Last year, House Republican leaders implemented new rules that allow for a bill to be killed in a subcommittee, where formal votes are not usually taken. Democrats tried and failed last week to reverse the rule.

Without recorded subcommittee votes, Democrats said, they fear it will be more difficult to campaign against Republican legislators this fall. Besides a minimum wage increase, Democratic leaders are pushing legislation to fund stem cell research, bolster teacher pay, protect women's access to birth control and expand pre-kindergarten programs.

In response to the rule change, Greg Scanlon, a researcher for the state Democratic Party, has started using a camcorder to film hearings where controversial bills are being heard, such as Thursday's minimum wage deliberations.

House Democrats are taking their cue from last year's state Senate race, when Allen was caught on tape insulting a volunteer for Democratic U.S. Sen. James Webb.

"We saw last election how [video] can be a powerful tool, so now we are helping bring sunshine and openness to the General Assembly," said Mark Bergman, a state Democratic Party spokesman.

GOP leaders warned their colleagues Thursday to be on their best behavior around the camera, which is the size of a small thermos and not always easy to detect.

Griffith said the state Republican Party might hire its own camera person, called a tracker, to film Democrats. The prospect of dueling cameramen will have a chilling effect on the legislative process, he said.

"It's breaking down a little bit," Griffith said. "In the old days, you had that collegiality and you knew all those people and there was a way to short-cut things," he said.

"In the past, you could take a full look at the consequences of a bad bill.

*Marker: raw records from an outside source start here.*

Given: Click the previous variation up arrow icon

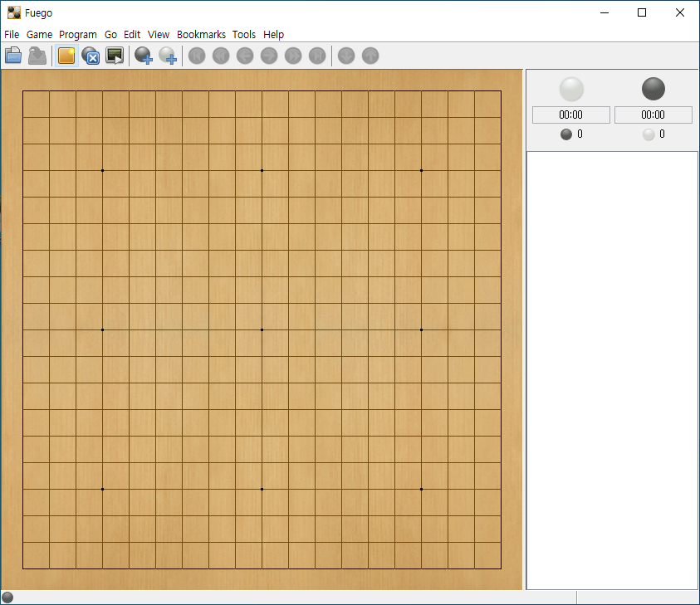Looking at the screenshot, I should 370,56.
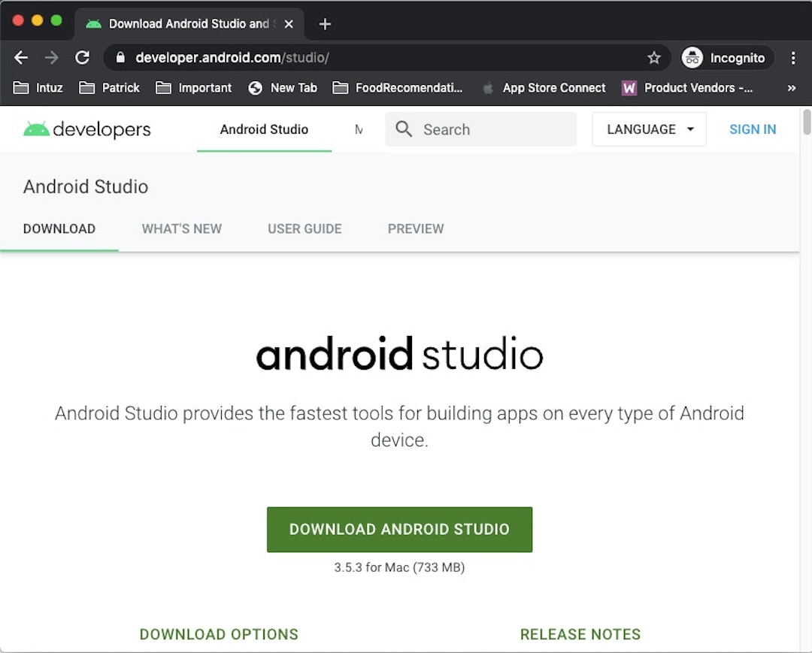Open the LANGUAGE dropdown
This screenshot has height=653, width=812.
click(x=648, y=129)
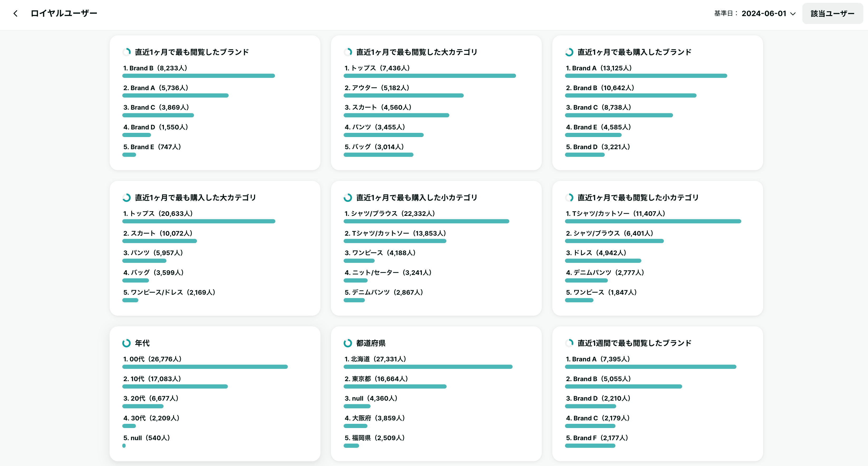
Task: Open the 該当ユーザー button
Action: 832,13
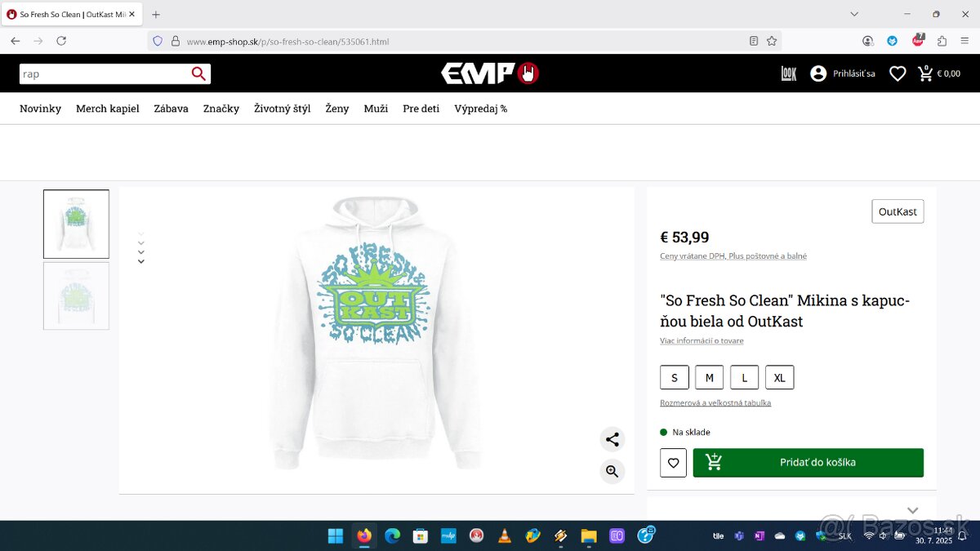Zoom product image with magnifier icon
The height and width of the screenshot is (551, 980).
coord(613,471)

But now you have to be careful what you say because of unintended consequences."

But with the consecutive elections of two Democratic governors and Webb's victory last year, Democrats are embracing their role as they head into this fall's elections.

"We got the wind at our backs," said Robert H. Brink (D-Arlington). "We got a message that resonates with the voters, and we are trying to carrying that message."

Despite optimism from Democrats, Republicans note that they still control the General Assembly.

"All they are doing is starting a war," Frederick said.